~By Inderjit Badhwar
Following the BJP’s stunning electoral victory in Uttar Pradesh, several politicians and public figures have raised the issue of rigged electronic voting machines (EVMs) and manipulation of postal ballots. Critics argue that when suspicions arose, the Election Commission (EC) could have intervened, failing which, aggrieved candidates could have approached the courts for redress.
There are endlessly confusing arguments about the powers, or lack of them, of the EC. Without getting into the merits or demerits of these accusations, one thing is abundantly clear. The law, as interpreted by the Supreme Court, clearly lays out that the EC has colossal discretionary powers—which it must use in the interests of preserving democracy—to postpone and reschedule election and order re-polls. But it has to see the electoral process to its conclusion and announce the results thereafter. Candidates with grievances of any sort can resort to only one remedy available to them—filing an election petition after the process is complete. Even the high courts should be wary of entertaining appeals mid-way notwithstanding how compelling their arguments are.
These principles were laid down in an exceptional Supreme Court judgment penned in 1978 by the venerable Krishna Iyer in a bench comprising Justices M Hameedullah Beg, PN Bhagwati, PK Goswami and PN Shingal (Mohinder Singh Gill vs Chief Election Commissioner).
On March 22, 1977, the Chief Election Commissioner received a wireless message from the Returning Officer of Punjab’s Ferozepur parliamentary constituency: “Mob about sixteen thousand by over powering the police attacked the counting hall where postal ballot papers were being counted. Police could not control the mob being out numbered. Part of postal ballot papers excepting partly rejected ballot papers and other election material destroyed by the mob.”
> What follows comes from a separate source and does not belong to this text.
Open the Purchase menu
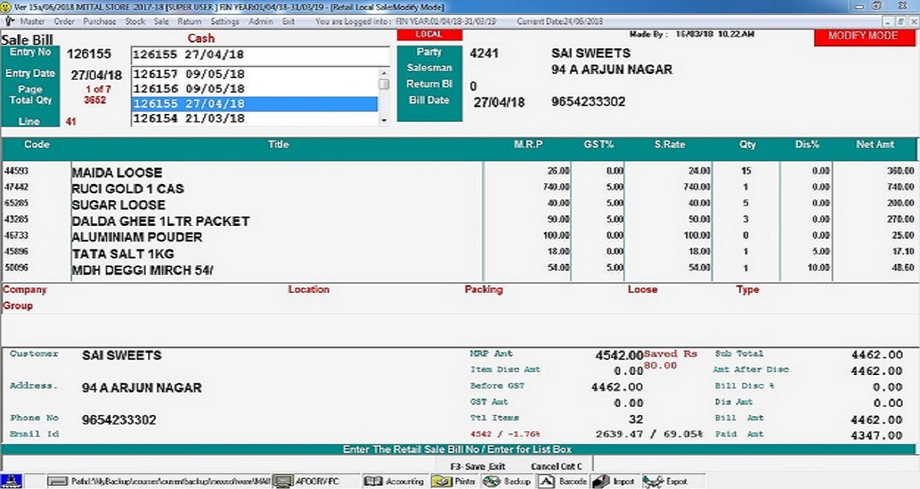 point(100,22)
The CEC ruled “… as a consequence it is not possible to complete the counting of the votes in the constituency and the declaration of the result cannot be made with any degree of certainty.” Even as the EC was mulling a repoll and recount, Gill approached the CEC to revoke the order and to declare the result of the election, but without success. He then appealed to the High Court arguing that the EC had no jurisdiction to order a re-poll of the entire parliamentary constituency; the order was violative of the principles of natural justice as no opportunity of a hearing was afforded to the appellant before passing the order.
The matter was ultimately referred to the Constitution Bench of the Supreme Court, which said in a final ruling: “We are clearly of opinion that the Election Commission is competent in an appropriate case to order repoll of an entire constituency where necessary. It will be an exercise of power within the ambit of its functions under Article 324. The submission that there is complete lack of power to make the impugned order under Article 324 is devoid of substance. Such an order, relating, as it does, to election within the width of the expression as interpreted by this Court, cannot be questioned except by an election petition under the Act.”
The law, as interpreted by the Supreme Court, clearly lays out that the EC has colossal discretionary powers—which it must use in the interests of preserving democracy—to postpone and reschedule election and order re-polls. But it has to see the electoral process to its conclusion and announce the results thereafter.
In this observation, the Court reiterated the famous N.P. Ponnuswami v. Returning Officer, Nanmakkal Constituency & Ors. 1952 case: “The Representation of the People Act provides for only one remedy, that remedy being by an election petition to be presented after the election is over, and there is no remedy provided at any intermediate stage.”
“The super-authority,” said the Supreme Court in the Gill judgment, “is the Election Commission, the kingpin is the returning officer, the minions are the presiding officers in the polling stations and the electoral engineering is in conformity with the elaborate legislative provisions.”
Further: “If the grounds on which an election can be called in question could be raised at an earlier stage and efforts, if any, are rectified, there will be no meaning in enacting a provision like article 329 (b) and in setting up a special tribunal. Any other meaning ascribed to the words used in the article would lead to anomalies, which the Constitution could not have contemplated, one of them being that conflicting views may be expressed by the High Court at the pre-polling stage and by the election tribunal, which is to be an independent body, at the stage when the matter is brought up before it.”
The Court, in reminding us all that constitutional and statutory remedies exist and must be pursued, made a telling observation: “The pregnant problem of power and its responsible exercise is one of the perennial riddles of many a modern constitutional order. Similarly, the periodical process of free and fair elections uninfluenced by the caprice, cowardices or partisanship of hierarchical authority holding it and unintimidated by the threat, tantrum or vandalism of strong-arm tactics, exacts the embarrassing price of vigilant monitoring. Democracy digs its grave where passions, tensions and violence, on an overpowering spree, upset results of peaceful polls, and the law of elections is guilty of sharp practice if it hastens to legitimize the fruits of lawlessness. The judicial branch has a sensitive responsibility here to call to order lawless behaviour. Forensic non-action may boomerang, for the court and the law are functionally the bodyguards of the People against bumptious power, official or other.”
—Inderjit Badhwar is Editor-in-Chief, India Legal.